**Teks**
"""

Banyak hal yang bisa menjadi pertimbangan penting bagi seorang pemodal untuk berinvestasi di obligasi. Salah satu faktor yang penting adalah yield. Secara umum, yield berarti perolehan imbal hasil (return) dari investasi obligasi dalam jangka waktu setahun. Karenanya, yield dalam obligasi kadang kala juga setara dengan tingkat bunga obligasi itu dalam jangka 12 bulan.
Sejak kita belajar tentang obligasi, kita selalu membahas bahwa investor membeli obligasi untuk disimpan hingga jatuh tempo. Namun, sebenarnya, obligasi tidak harus dikempit dan ditunggui sampai jatuh tempo.
Asal tahu saja, setiap saat investor bisa menjual obligasinya di pasar. Sebab, harga obligasi juga bisa berfluktuasi di pasar. Tapi, sebelum membahas soal harga, terlebih dahulu kita harus memahami tentang konsep yield.
Yield adalah angka yang menunjukkan tingkat imbal hasil atau keuntungan yang diperoleh investor dari obligasi.
Yield adalah angka yang menunjukkan tingkat imbal hasil atau keuntungan yang diperoleh investor dari obligasi.
Cara yang paling sederhana untuk menghitung yield adalah dengan rumus: nilai bunga dibagi dengan harga obligasinya. Karenanya, jika Anda membeli suatu obligasi di harga parinya, yield obligasi itu setara dengan tingkat bunganya. Nah, begitu harga obligasi itu berubah, yield-nya juga akan berubah.
Sebagai contohnya, jika Anda membeli obligasi berbunga 10% pada nilai parinya di Rp 100 miliar (bunga Rp 10 miliar), berarti yield obligasi itu 10% (Rp 10 miliar/Rp 100 miliar).
Tapi, jika harga obligasi itu turun menjadi Rp 80 miliar, yield-nya akan naik menjadi 12,5% (Rp 10 miliar/Rp 80 miliar). Sebaliknya, jika harga obligasi itu menjadi Rp 120 miliar, yield-nya menjadi 8,33% (Rp 10 miliar/Rp 120 miliar).

"""

**Materi Tersedia**
"""

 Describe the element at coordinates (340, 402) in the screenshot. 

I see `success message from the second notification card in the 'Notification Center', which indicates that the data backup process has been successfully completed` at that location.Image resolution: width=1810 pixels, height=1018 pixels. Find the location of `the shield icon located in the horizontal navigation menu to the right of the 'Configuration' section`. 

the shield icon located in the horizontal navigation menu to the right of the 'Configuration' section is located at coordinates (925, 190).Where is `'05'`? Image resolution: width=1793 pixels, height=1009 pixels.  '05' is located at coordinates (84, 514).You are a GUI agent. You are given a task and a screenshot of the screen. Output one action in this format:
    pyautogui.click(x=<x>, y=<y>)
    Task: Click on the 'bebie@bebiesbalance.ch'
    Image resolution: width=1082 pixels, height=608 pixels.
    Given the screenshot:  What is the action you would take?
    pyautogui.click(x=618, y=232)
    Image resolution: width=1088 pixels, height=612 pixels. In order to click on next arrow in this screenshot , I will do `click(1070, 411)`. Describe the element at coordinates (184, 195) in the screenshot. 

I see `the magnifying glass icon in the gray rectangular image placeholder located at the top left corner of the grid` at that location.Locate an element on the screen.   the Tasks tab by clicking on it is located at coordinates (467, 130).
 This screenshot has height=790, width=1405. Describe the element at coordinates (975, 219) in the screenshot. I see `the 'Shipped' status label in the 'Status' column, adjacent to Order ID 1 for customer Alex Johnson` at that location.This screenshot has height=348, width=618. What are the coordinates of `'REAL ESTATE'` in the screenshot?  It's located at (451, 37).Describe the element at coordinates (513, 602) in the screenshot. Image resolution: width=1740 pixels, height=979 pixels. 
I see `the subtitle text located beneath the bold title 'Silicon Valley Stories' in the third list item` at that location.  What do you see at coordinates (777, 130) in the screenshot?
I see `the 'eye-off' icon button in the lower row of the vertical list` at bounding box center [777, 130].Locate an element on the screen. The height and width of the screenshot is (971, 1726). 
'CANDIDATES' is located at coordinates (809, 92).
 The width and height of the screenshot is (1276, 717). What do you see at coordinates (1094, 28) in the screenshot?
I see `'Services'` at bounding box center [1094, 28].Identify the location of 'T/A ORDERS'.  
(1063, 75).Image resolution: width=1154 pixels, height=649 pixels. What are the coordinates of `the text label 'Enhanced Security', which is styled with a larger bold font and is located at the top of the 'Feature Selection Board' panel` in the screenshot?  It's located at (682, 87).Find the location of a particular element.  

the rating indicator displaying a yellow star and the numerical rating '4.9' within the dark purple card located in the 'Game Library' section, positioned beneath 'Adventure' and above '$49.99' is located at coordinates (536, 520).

"""

**Permintaan 1**
Tolong ubah paragraf dalam teks tentang yield obligasi yang diawali "Cara yang paling sederhana" menjadi daftar poin yang lebih ringkas, tanpa menghilangkan fakta utamanya.
**Permintaan 2**
Kutip dari teks tentang yield obligasi seluruh bagian mulai dari "Asal tahu saja, setiap" sampai "tentang konsep yield.".
Materi di atas tidak diperlukan.

**Jawaban Lengkap 1**
- Cara paling sederhana menghitung yield: nilai bunga dibagi harga obligasi.
- Jika obligasi dibeli pada harga parinya, yield-nya setara dengan tingkat bunganya.
- Begitu harga obligasi berubah, yield-nya juga ikut berubah.

**Jawaban Lengkap 2**
Asal tahu saja, setiap saat investor bisa menjual obligasinya di pasar. Sebab, harga obligasi juga bisa berfluktuasi di pasar. Tapi, sebelum membahas soal harga, terlebih dahulu kita harus memahami tentang konsep yield.